13Le non-reproduction ne se réduit pas à un face-à-face entre un être singulier et son milieu dans une logique individualiste atomistique. Elle implique d’appréhender les modalités complexes par lesquelles chacun se fraie une place dans l’être en se définissant par identification et différenciation au sein d’un espace donné avec et contre les autres. La non-reproduction obéit à des lois et à un schéma d’interconnexion dans lequel l’individu ne saurait être pensé comme un être isolé qui fait sécession par rapport à sa propre classe. S’il fait figure d’exception, il n’est pas un îlot coupé du reste, un empire dans un empire, pour parler comme Spinoza. Il n’est d’exception que dans un environnement qui le permet, de sorte qu’un parcours atypique ne constitue pas une déviation ; il s’opère avec le concours du milieu, à la croisée de ses impulsions et de ses répulsions. Il n’est pas le fruit d’un dérèglement, mais d’une combinaison de règles autres que celles qui prévalent généralement. Le transclasse est souvent moins un héros solitaire qu’un héraut porteur d’aspirations personnelles et collectives, que ce soient celles de la famille, du village ou du quartier, de la race ou de la classe, du sexe ou du genre.
14La non-reproduction n’est donc pas un phénomène individuel, mais transindividuel ; elle ne peut être comprise si l’on conçoit séparément les déterminations économiques, sociologiques, familiales et affectives à l’œuvre dans l’histoire de chacun. Par conséquent, il ne s’agit de penser un primat ni de la volonté personnelle ni des conditions sociales et matérielles, comme si le désir n’était pas déterminé par l’économie et la sociologie, et comme si l’économie et la sociologie n’étaient pas en retour traversées par les affects. La répugnance à prendre en compte l’existence des affects qui se traduit parfois par un refus méprisant du « psychologisme » ou une méfiance a priori pour la psychanalyse en général (comme s’il n’y en avait qu’une) interdit de comprendre comment les émotions façonnent le corps social.
15À cet égard, la théorie spinoziste des affects joue un rôle d’antidote et peut être utilement réinvestie dans l’étude philosophique du monde social en général et du parcours des transclasses en particulier. L’analyse des causes de la non-reproduction révèle la nécessité de prendre en compte la part essentielle des affects dans la constitution de soi. Le transclasse est le fruit d’une complexion affective ; il n’est pas un simple agent qui imite mécaniquement ou calcule rationnellement une stratégie.
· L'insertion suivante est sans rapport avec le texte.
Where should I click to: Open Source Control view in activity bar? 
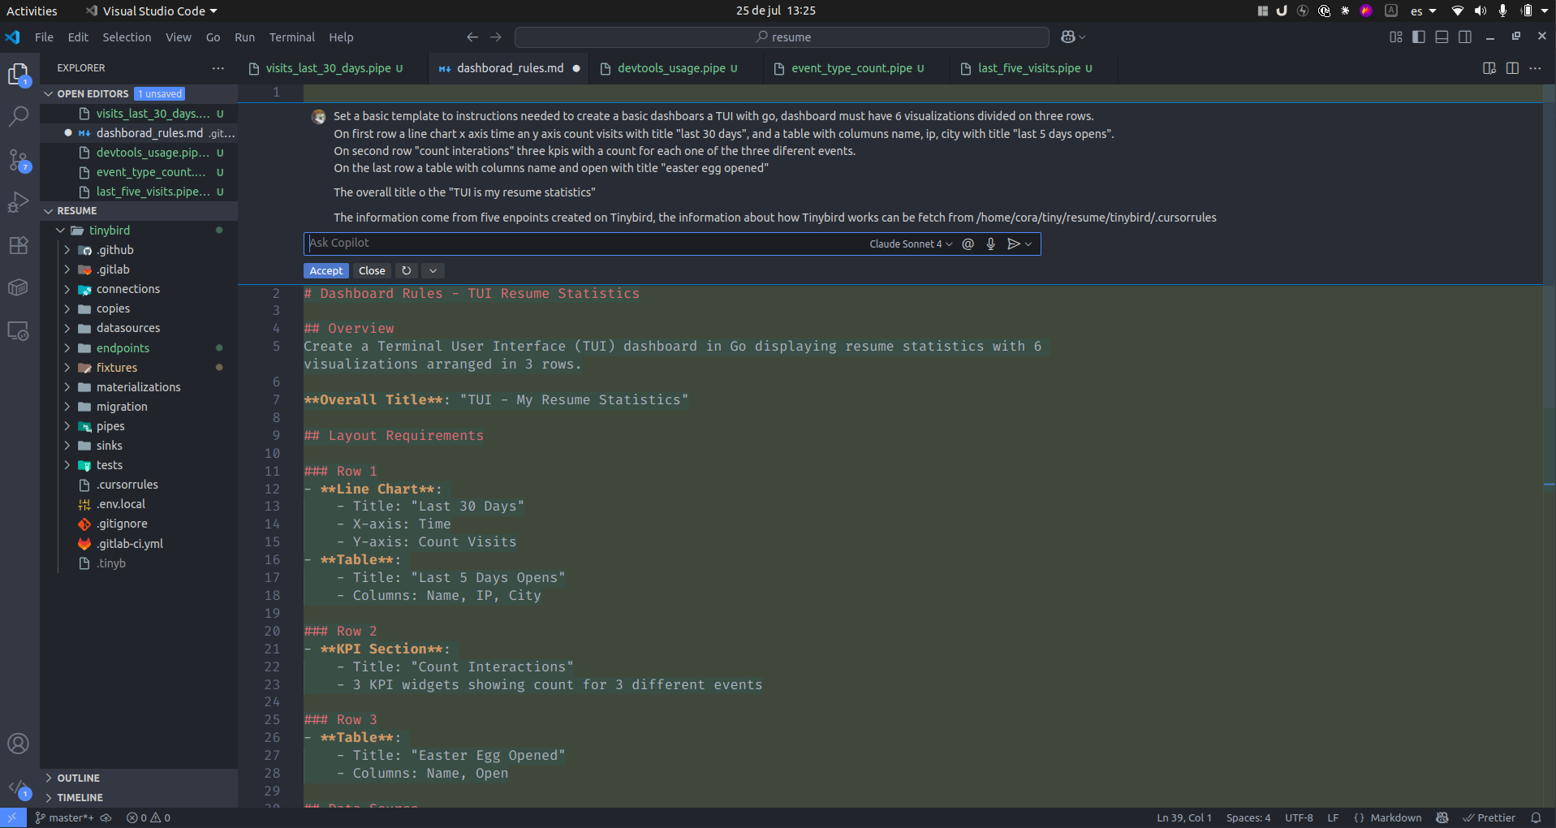[x=18, y=160]
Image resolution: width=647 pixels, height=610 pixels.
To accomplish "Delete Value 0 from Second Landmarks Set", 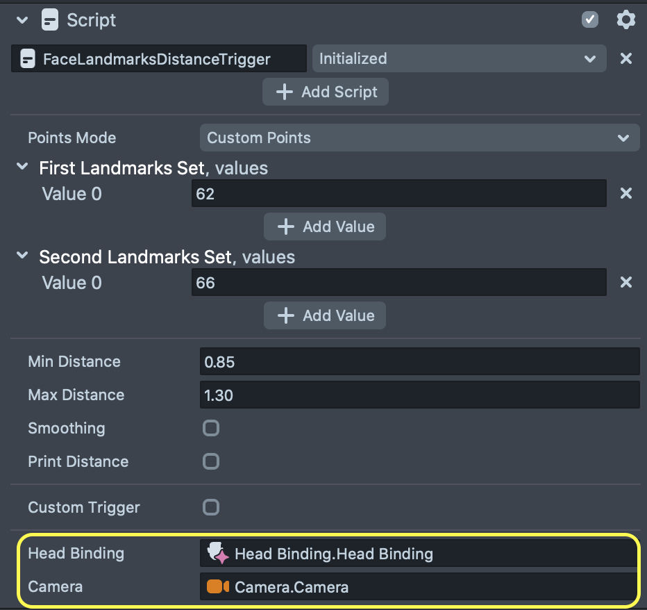I will [625, 283].
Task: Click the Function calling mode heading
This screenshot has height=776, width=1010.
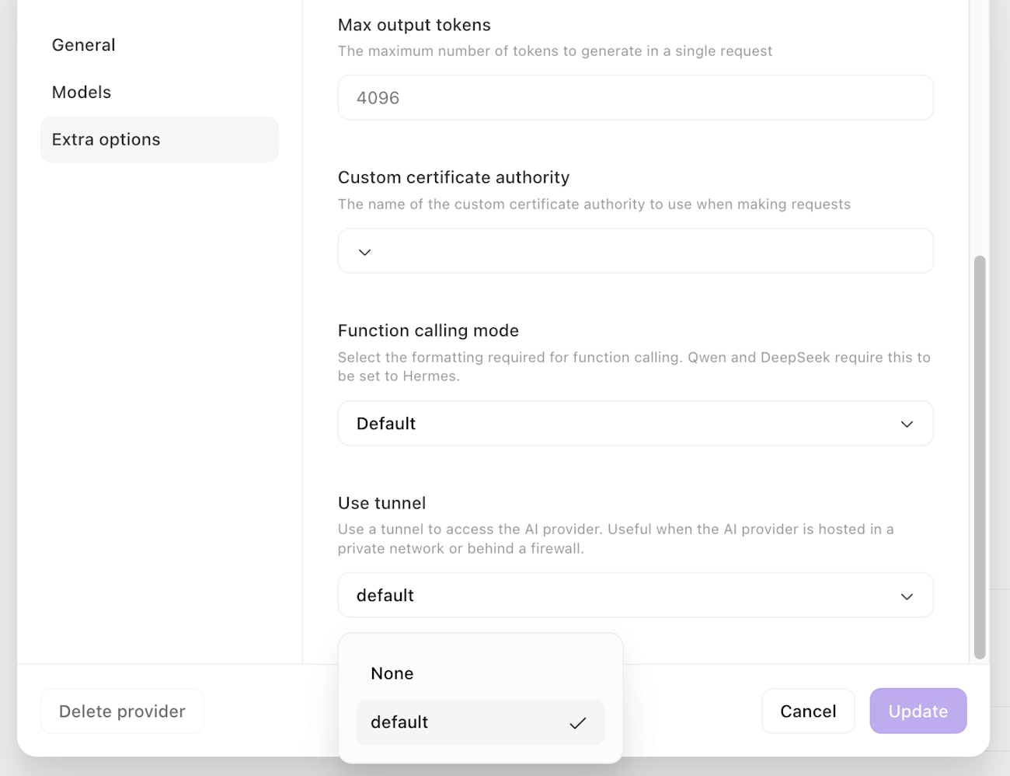Action: (428, 330)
Comment comprendre son parcours sans la honte, le désir de justice, la fierté, la colère et l’indignation mêlés ? Comment faire l’économie de sa douleur ou de la force joyeuse puisée dans les rencontres amoureuses et les figures de l’amitié ? L’affect joue un rôle décisif et reste encore trop souvent négligé par certains sociologues au nom d’une méfiance à l’endroit de la psychologie, comme s’il ne faisait pas partie du social et se réduisait à un trait de caractère donné de toute éternité14. Dans la lignée spinoziste, l’affect est au contraire social par excellence. Il recouvre l’ensemble des modifications corporelles et mentales qui touchent notre puissance d’agir, la renforcent ou l’amenuisent. Produit de l’interférence entre la puissance causale d’un homme et celle des causes extérieures, il est l’expression des relations interhumaines et des échanges avec le milieu environnant. L’affect relate l’histoire de notre rencontre avec le monde extérieur et s’insère dans un déterminisme du lien interactif. Il ne s’agit pas pour autant de réduire les comportements à des types affectifs et de s’imaginer que tel sentiment produit automatiquement tel effet, mais de penser une combinaison singulière, un nœud de déterminations.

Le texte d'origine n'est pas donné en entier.